### Task to complete
Would you retype exactly the lines below, starting with the one that has "Given: Set frame 5 delay via dropdown" and going on through the one that has "Open the Mail app in the Dock", with no pictures and nothing else?

### Data for this exercise
- - -

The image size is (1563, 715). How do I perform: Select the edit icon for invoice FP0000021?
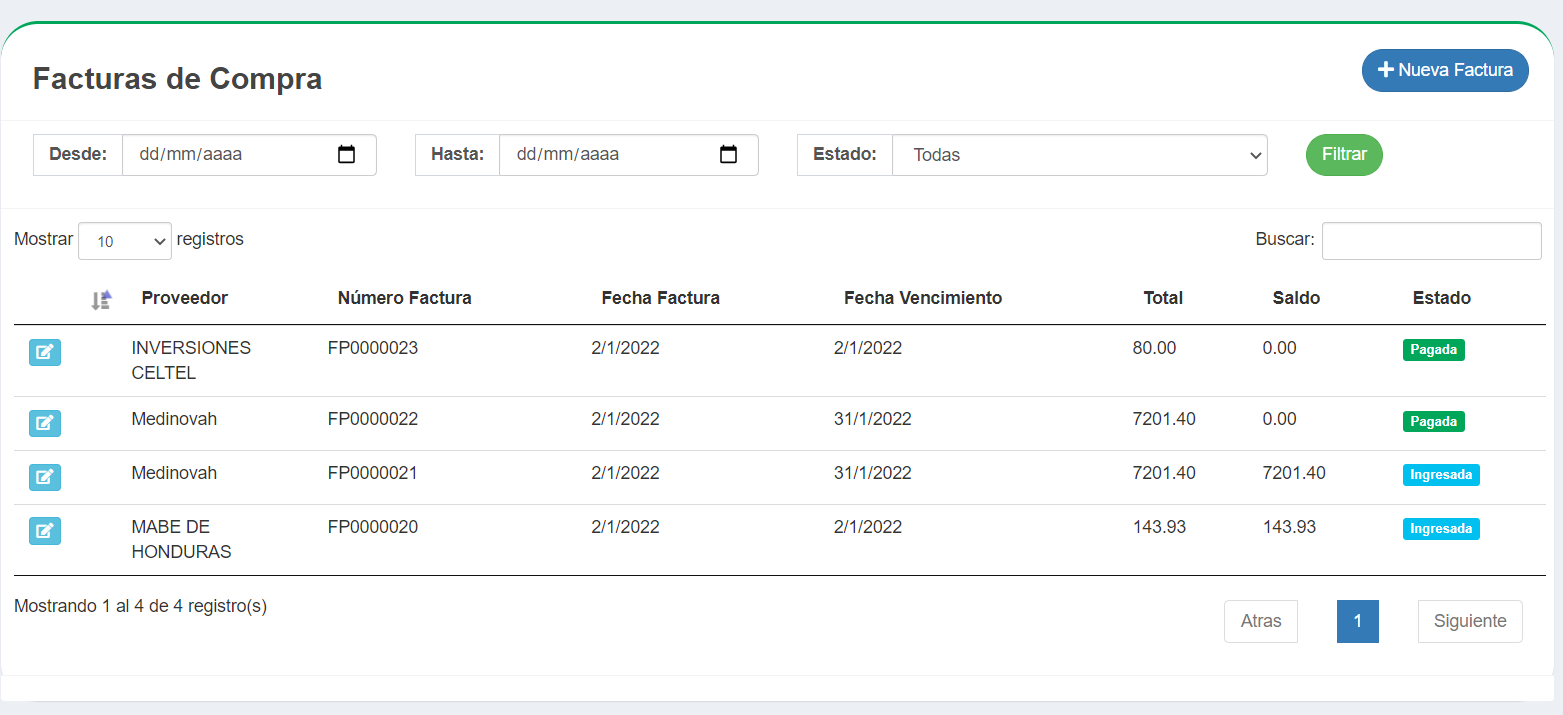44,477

- - -

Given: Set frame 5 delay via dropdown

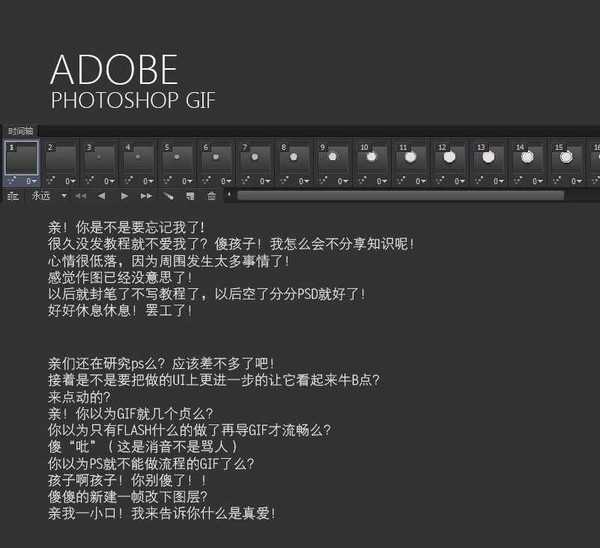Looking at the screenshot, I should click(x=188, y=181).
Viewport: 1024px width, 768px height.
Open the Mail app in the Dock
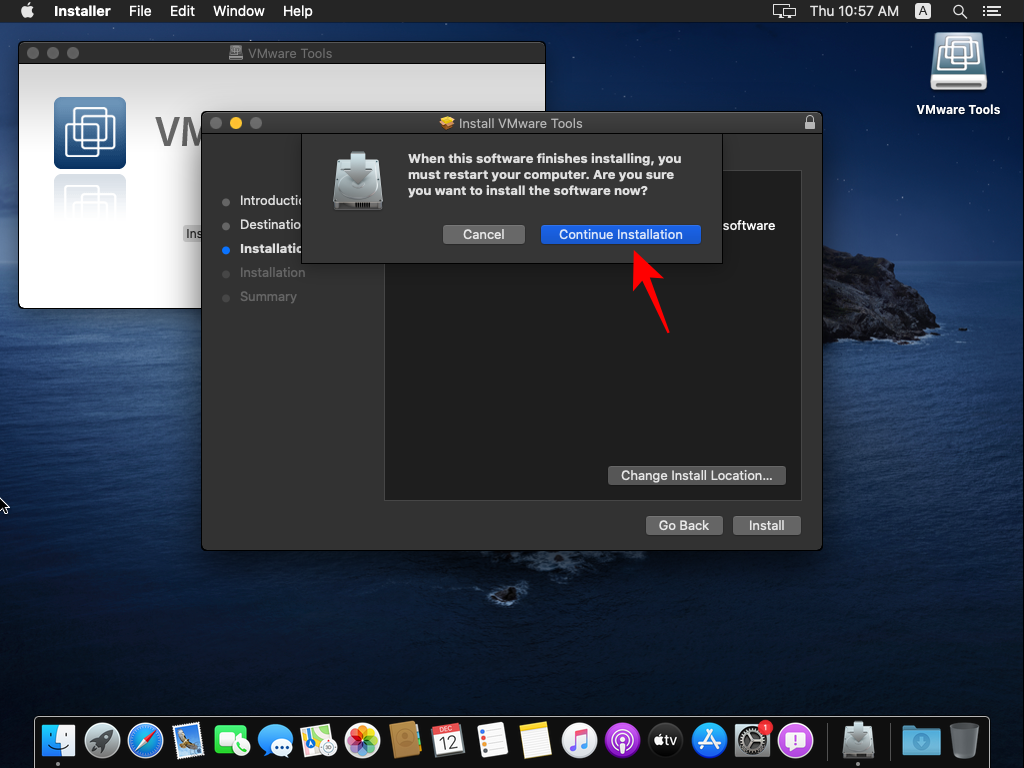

- - -

### Written answer
Given: Set frame 5 delay via dropdown

Looking at the screenshot, I should click(x=188, y=181).
Viewport: 1024px width, 768px height.
Open the Mail app in the Dock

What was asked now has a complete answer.